[Collection entries]
□ □ □ □ □ □ □
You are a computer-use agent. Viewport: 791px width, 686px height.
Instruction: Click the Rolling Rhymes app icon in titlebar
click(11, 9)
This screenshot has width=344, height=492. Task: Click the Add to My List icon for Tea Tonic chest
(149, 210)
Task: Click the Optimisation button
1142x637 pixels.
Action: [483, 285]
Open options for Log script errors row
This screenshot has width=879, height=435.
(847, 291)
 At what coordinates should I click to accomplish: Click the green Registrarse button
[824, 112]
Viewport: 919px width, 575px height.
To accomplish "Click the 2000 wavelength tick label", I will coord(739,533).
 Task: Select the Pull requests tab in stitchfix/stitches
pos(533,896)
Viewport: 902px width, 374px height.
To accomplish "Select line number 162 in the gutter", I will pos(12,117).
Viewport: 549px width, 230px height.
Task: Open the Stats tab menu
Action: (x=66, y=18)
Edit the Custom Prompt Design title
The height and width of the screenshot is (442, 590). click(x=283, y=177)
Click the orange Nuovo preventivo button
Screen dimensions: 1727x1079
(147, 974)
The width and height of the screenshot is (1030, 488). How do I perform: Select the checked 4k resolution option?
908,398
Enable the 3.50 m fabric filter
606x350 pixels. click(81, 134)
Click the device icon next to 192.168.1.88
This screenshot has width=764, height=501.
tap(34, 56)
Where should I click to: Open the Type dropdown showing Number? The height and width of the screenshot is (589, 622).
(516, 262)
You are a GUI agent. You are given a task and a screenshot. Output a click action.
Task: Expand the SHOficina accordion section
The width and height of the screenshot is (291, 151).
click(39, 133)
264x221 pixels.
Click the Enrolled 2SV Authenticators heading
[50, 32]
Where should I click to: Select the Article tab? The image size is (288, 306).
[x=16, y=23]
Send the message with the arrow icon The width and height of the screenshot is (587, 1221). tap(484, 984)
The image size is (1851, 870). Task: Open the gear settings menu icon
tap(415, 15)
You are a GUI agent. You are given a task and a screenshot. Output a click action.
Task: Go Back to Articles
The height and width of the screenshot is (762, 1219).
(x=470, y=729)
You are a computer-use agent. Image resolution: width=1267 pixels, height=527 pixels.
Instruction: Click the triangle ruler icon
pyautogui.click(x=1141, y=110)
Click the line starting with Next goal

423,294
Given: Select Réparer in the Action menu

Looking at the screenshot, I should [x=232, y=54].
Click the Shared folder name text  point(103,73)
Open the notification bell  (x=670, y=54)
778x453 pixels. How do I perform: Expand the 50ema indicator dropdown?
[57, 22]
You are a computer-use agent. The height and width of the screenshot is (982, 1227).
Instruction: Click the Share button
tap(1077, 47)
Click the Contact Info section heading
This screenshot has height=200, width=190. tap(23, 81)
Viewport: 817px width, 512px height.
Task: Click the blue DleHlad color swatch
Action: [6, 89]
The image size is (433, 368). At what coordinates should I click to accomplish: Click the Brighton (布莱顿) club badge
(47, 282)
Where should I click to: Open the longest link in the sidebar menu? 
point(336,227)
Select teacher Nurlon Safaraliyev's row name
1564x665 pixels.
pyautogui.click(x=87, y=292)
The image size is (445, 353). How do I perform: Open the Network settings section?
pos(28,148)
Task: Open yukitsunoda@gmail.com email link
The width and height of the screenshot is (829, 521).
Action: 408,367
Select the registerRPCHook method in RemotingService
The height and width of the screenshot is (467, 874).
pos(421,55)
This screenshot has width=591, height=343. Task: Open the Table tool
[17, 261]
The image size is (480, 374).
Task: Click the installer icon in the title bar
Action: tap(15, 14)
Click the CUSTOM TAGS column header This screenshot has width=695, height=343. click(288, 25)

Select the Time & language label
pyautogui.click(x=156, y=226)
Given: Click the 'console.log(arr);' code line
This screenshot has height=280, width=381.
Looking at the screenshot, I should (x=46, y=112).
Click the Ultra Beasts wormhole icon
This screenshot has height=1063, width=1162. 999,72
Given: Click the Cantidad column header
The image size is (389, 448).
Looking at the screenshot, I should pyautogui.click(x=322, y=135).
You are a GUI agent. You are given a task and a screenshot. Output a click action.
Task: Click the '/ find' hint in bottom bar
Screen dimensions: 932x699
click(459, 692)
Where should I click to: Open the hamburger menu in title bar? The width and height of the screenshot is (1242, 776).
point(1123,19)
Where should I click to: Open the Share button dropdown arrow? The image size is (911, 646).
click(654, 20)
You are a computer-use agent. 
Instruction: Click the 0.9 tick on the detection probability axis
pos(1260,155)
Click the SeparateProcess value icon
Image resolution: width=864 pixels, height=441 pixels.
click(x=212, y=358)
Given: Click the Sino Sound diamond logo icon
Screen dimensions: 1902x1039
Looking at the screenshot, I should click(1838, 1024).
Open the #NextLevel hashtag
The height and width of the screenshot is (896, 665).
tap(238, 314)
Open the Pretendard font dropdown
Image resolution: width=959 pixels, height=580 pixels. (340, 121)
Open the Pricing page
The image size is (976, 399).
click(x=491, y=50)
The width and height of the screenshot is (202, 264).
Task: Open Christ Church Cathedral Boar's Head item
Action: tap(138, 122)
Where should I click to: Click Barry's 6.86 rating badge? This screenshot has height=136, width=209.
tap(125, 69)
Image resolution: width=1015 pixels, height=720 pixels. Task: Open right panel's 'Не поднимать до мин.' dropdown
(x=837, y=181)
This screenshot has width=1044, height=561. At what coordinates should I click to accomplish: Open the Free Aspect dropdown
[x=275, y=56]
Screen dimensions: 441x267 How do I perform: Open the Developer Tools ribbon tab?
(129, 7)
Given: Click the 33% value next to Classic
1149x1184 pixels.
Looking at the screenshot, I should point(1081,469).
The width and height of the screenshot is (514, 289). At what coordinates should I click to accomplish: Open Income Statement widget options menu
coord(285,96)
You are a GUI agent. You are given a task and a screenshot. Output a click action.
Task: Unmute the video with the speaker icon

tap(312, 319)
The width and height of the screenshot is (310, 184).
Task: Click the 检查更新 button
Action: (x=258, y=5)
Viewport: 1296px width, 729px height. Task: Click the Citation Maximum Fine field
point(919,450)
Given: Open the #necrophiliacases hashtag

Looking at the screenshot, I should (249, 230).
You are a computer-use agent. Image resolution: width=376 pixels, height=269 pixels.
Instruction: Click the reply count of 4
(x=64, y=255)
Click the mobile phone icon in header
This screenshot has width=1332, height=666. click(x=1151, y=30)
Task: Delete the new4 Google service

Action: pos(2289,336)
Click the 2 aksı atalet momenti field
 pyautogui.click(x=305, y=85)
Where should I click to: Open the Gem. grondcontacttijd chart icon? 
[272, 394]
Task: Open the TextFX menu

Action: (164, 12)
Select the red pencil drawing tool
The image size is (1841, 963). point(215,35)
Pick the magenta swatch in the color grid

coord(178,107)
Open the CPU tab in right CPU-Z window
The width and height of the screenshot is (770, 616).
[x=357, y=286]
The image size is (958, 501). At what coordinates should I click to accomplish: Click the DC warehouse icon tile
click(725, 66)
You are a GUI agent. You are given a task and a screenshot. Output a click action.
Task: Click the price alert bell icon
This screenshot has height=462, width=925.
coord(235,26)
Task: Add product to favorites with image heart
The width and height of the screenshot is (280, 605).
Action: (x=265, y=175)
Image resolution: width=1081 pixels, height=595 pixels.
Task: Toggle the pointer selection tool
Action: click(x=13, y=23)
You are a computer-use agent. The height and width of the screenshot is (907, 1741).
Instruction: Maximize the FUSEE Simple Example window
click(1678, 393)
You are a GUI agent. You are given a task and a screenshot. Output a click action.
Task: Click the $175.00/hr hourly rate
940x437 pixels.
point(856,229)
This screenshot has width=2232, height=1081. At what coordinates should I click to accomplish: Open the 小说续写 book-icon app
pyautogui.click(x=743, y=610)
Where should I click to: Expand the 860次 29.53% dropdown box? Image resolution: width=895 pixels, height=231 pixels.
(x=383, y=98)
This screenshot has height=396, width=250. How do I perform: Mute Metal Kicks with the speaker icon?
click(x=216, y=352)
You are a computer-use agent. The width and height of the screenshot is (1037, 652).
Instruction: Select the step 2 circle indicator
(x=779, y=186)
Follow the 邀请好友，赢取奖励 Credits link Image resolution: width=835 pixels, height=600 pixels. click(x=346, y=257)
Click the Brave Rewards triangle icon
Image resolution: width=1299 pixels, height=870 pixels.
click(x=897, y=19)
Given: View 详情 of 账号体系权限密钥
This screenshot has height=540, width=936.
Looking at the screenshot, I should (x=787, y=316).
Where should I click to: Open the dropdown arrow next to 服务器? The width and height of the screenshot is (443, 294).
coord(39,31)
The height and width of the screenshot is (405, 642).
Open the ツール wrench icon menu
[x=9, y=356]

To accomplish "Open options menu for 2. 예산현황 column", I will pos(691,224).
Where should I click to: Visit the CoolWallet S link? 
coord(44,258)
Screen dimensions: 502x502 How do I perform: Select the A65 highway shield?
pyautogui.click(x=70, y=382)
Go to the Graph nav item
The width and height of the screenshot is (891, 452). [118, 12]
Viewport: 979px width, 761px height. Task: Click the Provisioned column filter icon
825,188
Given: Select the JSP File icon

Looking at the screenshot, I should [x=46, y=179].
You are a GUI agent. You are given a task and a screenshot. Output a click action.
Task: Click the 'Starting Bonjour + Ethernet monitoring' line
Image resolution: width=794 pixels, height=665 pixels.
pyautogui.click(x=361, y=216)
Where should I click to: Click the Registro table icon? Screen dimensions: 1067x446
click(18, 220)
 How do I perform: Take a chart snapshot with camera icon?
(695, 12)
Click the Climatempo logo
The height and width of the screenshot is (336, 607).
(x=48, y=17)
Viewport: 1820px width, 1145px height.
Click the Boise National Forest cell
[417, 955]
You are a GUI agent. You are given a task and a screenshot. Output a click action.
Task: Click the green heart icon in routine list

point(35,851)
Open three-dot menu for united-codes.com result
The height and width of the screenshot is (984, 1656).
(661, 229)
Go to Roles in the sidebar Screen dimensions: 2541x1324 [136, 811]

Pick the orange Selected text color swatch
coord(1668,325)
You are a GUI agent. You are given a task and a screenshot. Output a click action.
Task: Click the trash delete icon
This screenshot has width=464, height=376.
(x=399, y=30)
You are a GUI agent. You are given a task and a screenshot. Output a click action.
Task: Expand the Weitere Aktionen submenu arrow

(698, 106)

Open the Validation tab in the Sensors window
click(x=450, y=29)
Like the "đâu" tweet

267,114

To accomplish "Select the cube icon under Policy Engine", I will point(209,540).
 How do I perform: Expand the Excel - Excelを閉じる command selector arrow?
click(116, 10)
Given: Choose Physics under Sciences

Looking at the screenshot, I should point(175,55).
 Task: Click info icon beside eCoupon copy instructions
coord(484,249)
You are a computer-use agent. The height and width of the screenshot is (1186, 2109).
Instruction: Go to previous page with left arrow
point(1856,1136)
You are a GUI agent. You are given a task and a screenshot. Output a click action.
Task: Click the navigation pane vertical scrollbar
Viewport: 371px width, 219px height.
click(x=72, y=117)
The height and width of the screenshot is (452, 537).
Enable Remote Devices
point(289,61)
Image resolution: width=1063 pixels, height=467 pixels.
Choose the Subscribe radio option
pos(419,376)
□ □ □ □ □ □ □
SHORT TASK =>
Select every line in the records above that contains the word "bell", and copy each one out.

SOLVED EXERCISE =>
Open the notification bell  (x=670, y=54)
Task: Click the price alert bell icon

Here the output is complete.